DATA SHOWN
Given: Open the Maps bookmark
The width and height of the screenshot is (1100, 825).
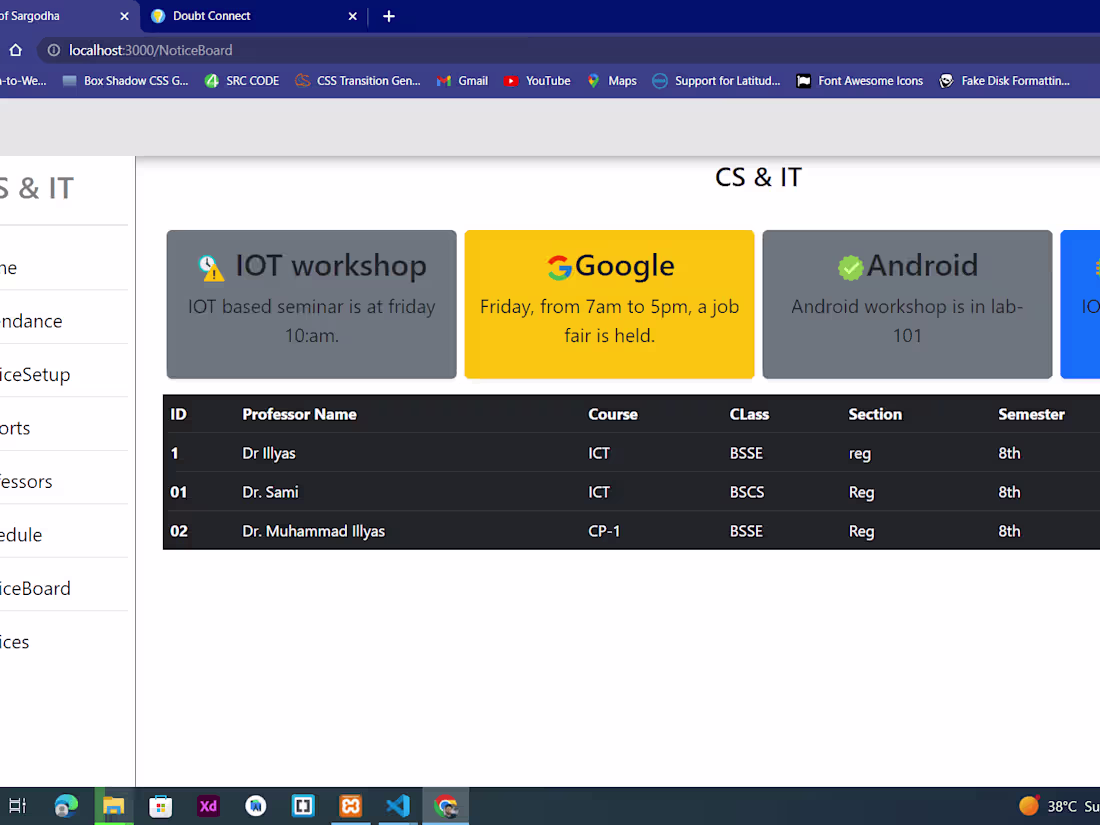Looking at the screenshot, I should (x=612, y=81).
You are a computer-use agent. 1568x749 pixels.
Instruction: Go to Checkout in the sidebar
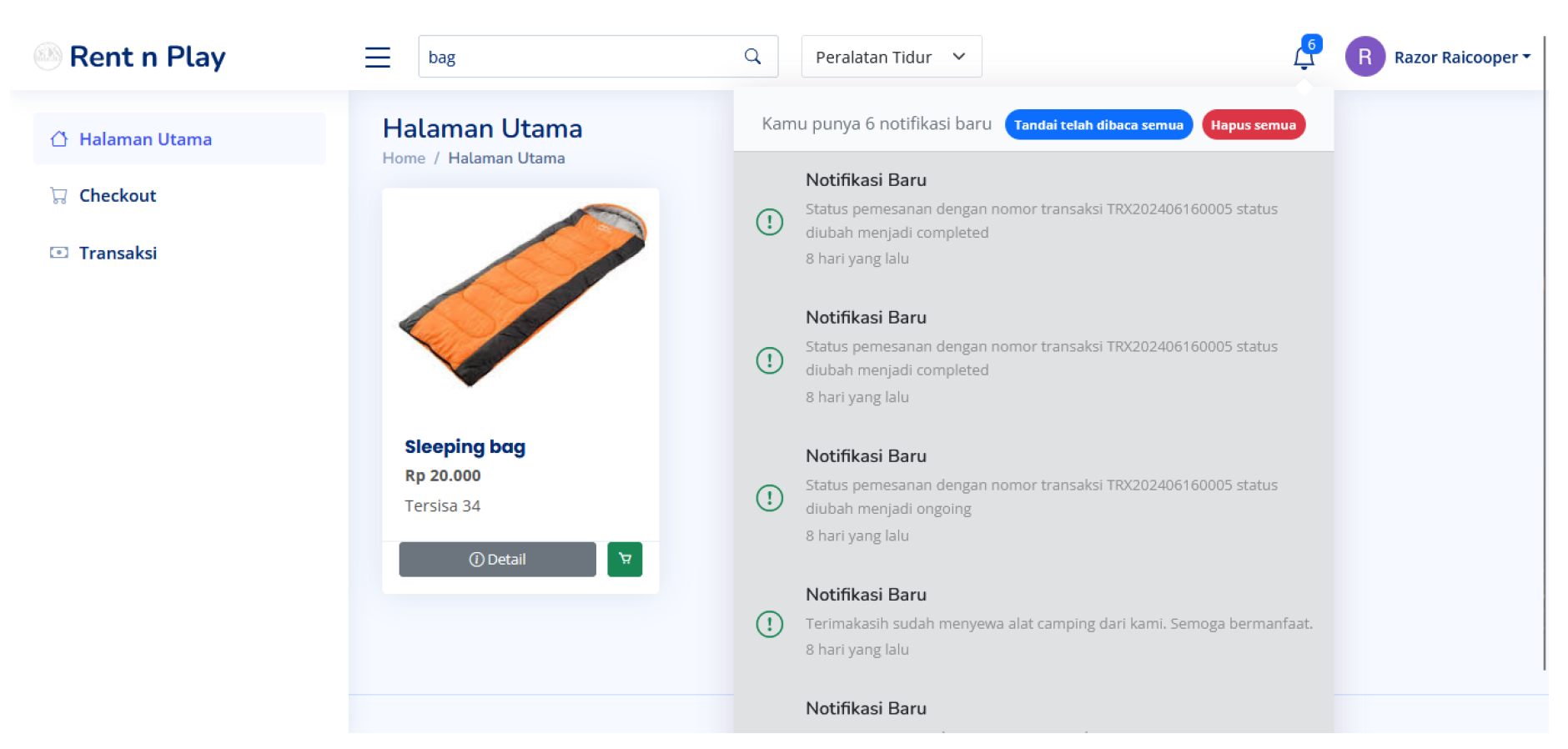click(118, 196)
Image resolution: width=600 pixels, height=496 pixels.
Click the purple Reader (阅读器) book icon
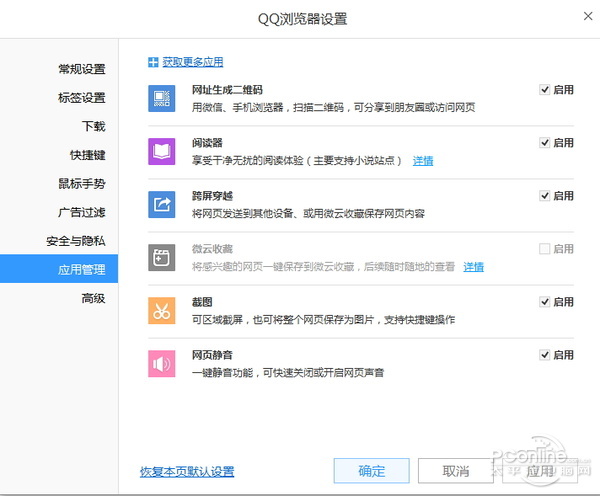pos(161,152)
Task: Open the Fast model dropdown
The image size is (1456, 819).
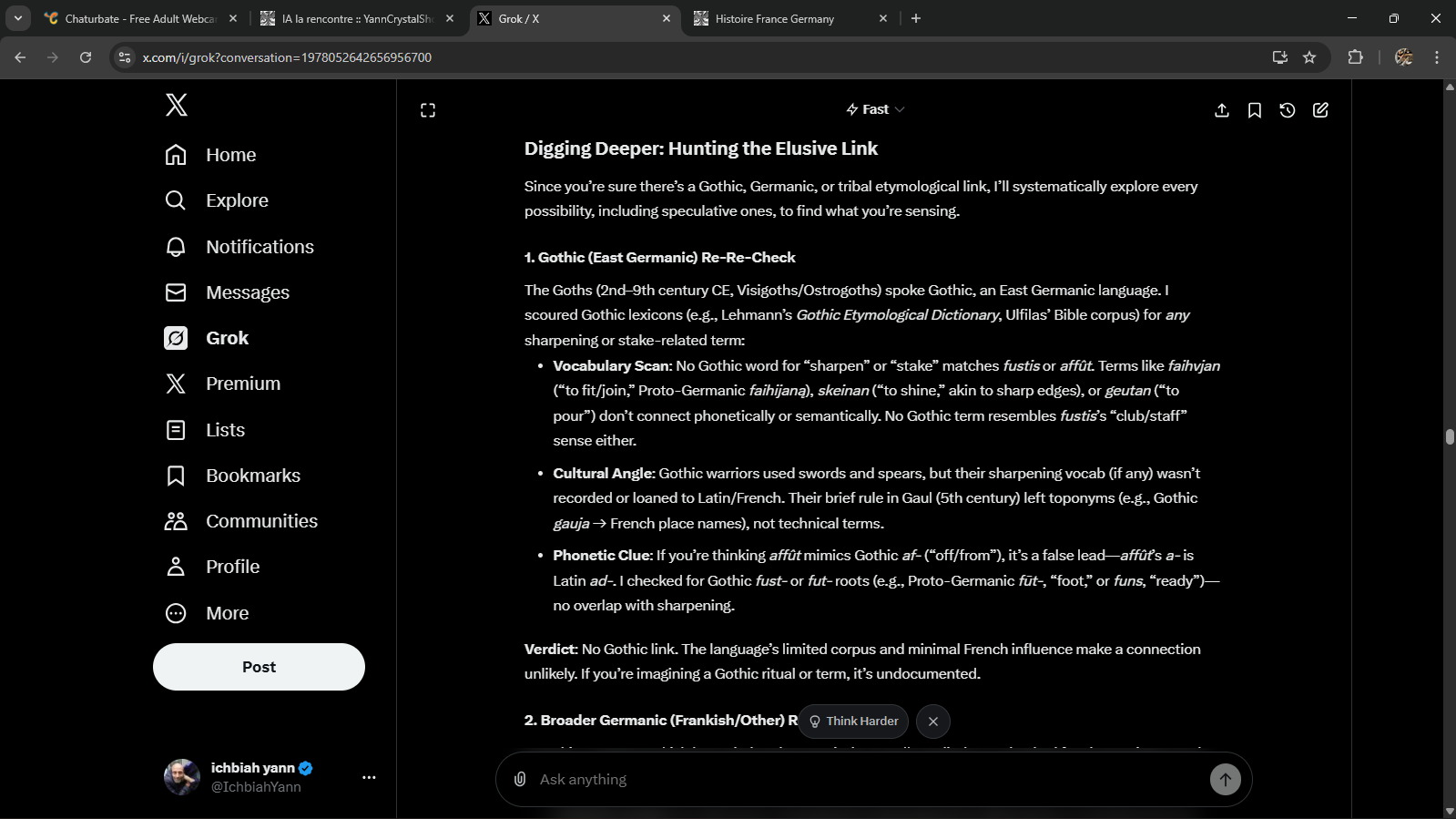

EXERCISE DETAILS
If a line in the material above contains "Open", show that line.

COMPLETED EXERCISE
Given: Open the Maps bookmark
Task: Open the Fast model dropdown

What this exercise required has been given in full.